# Why does my plakat betta fish not look like most plakats



## FishRMyLife (Apr 17, 2021)




----------



## FishRMyLife (Apr 17, 2021)

FishRMyLife said:


> View attachment 1030280


I am aware of his fins.they healed and then the next day they were like this again. Also a lot of plakats have very wide short tails his is long and tall


----------



## FishRMyLife (Apr 17, 2021)

T


FishRMyLife said:


> View attachment 1030280
> 
> This is what my friends plakat betta looked like at 7 months like this one here


----------



## FishRMyLife (Apr 17, 2021)

FishRMyLife said:


> View attachment 1030280


The bubbler is not normally but my brother turned it on today and I forgot to turn it off


----------



## BettaloverSara (Oct 15, 2020)

That is not a plakat. I can’t tell what he is because of the state of his fins but my best guess would be a delta or halfmoon.


----------



## AlphaBettas (May 12, 2020)

Yea it's not a plakat. That's a long finned betta.


----------



## FishRMyLife (Apr 17, 2021)

BettaloverSara said:


> That is not a plakat. I can’t tell what he is because of the state of his fins but my best guess would be a delta or halfmoon.
> [/QUOTE





BettaloverSara said:


> That is not a plakat. I can’t tell what he is because of the state of his fins but my best guess would be a delta or halfmoon.

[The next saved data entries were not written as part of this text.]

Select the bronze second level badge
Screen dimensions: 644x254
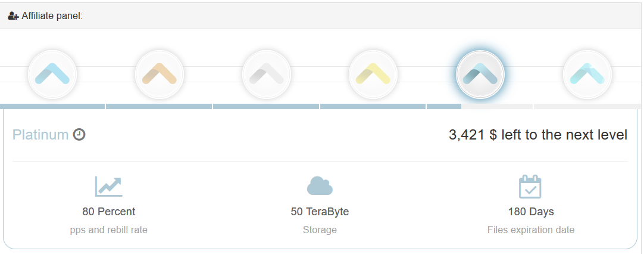159,74
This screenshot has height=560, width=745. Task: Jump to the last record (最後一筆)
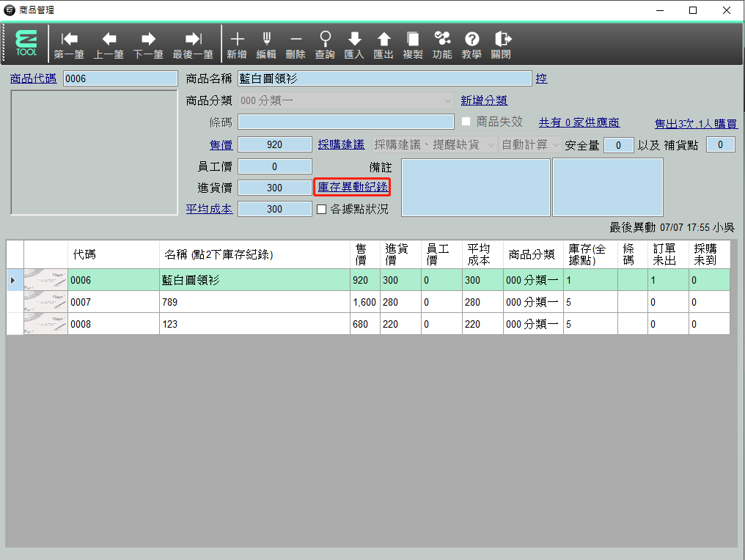pos(193,45)
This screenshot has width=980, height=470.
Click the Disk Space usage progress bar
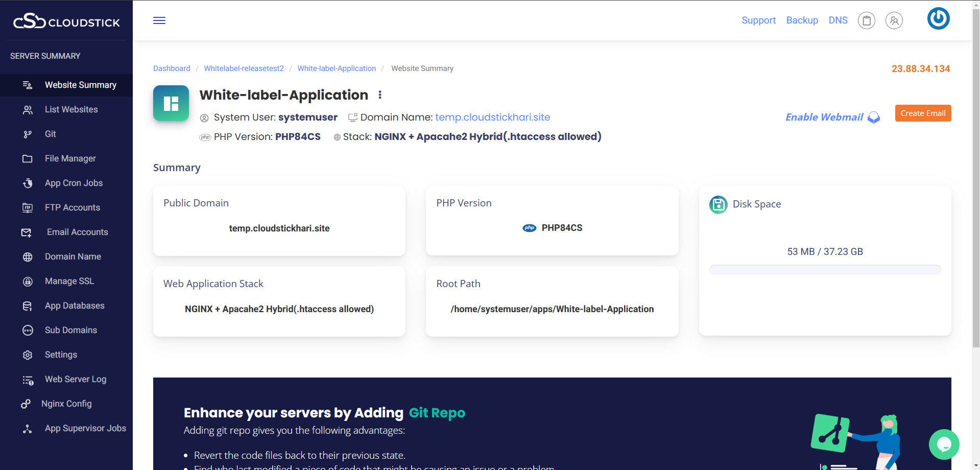[x=825, y=270]
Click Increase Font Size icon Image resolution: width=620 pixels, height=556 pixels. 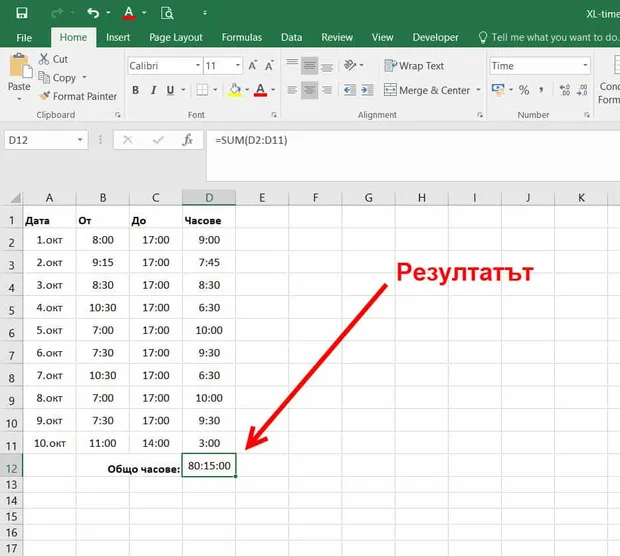coord(252,66)
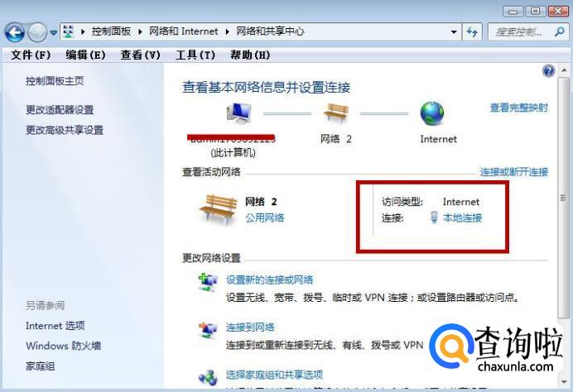Click the 公用网络 link
573x392 pixels.
pos(265,218)
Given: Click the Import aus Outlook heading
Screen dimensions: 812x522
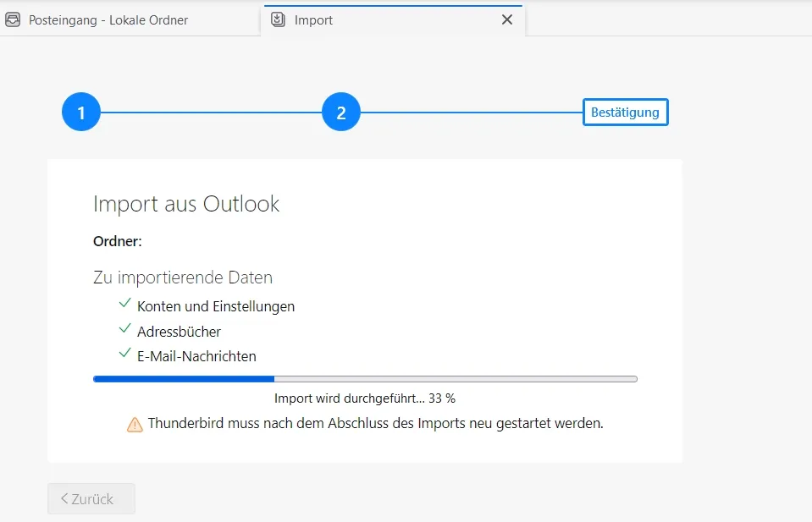Looking at the screenshot, I should 186,204.
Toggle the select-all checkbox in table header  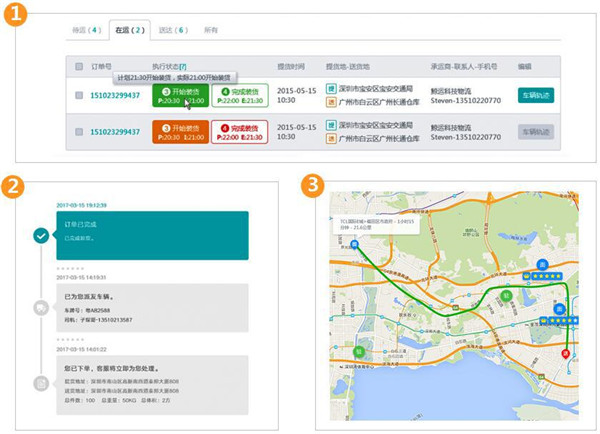coord(80,66)
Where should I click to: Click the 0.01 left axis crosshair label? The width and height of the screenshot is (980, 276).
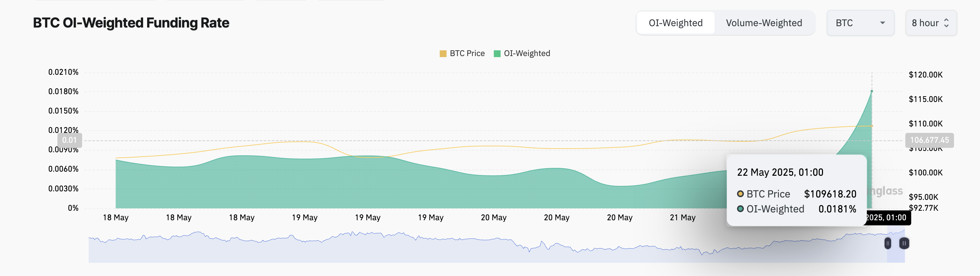click(x=70, y=140)
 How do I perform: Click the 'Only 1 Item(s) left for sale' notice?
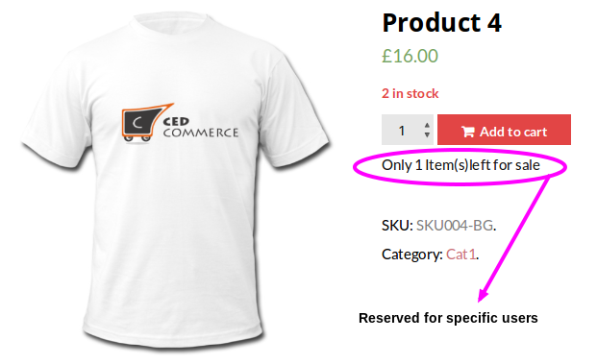pyautogui.click(x=460, y=165)
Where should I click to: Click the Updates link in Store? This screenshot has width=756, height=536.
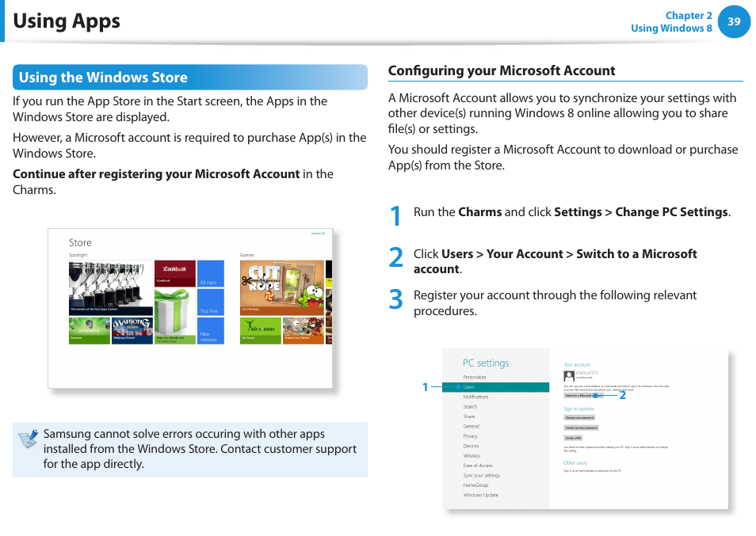pyautogui.click(x=318, y=234)
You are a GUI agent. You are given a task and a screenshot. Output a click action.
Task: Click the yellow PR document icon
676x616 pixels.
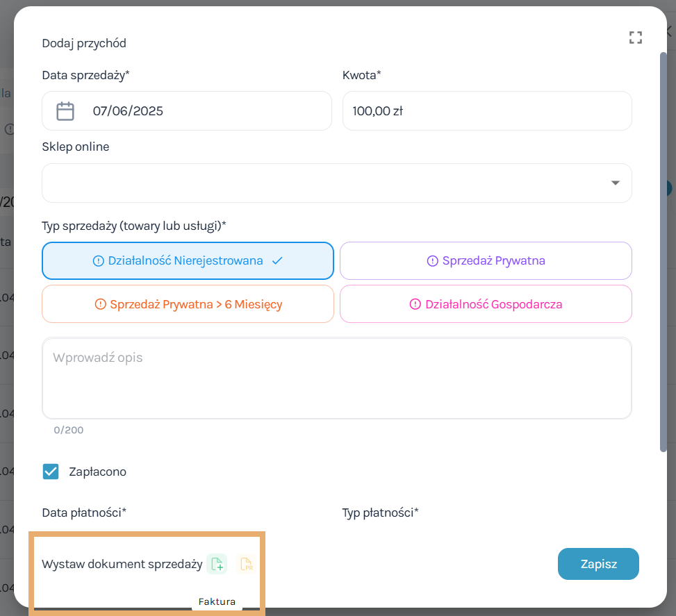point(246,564)
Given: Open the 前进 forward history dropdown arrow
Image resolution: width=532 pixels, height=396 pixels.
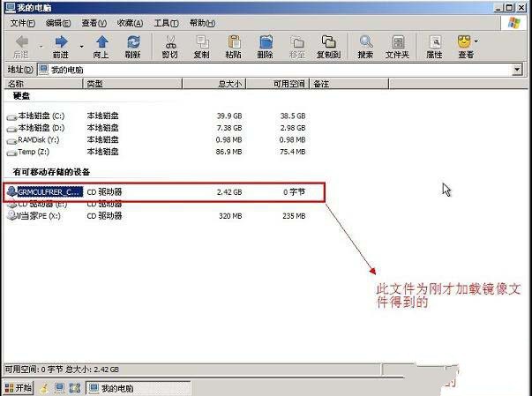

I really don’t know why his fins are like this tho. As I have tried everything and the way his fins r have not changed since I bought him. This is him the day I got him
 






and this is him now


----------



## RussellTheShihTzu (Mar 19, 2013)

He looks to be a Delta (DeT) with misshapen fins. Unique and such pretty colors.


----------



## indjo (Jun 6, 2010)

He is not a plakat. He might be a result from HM x PK cross (in between fins).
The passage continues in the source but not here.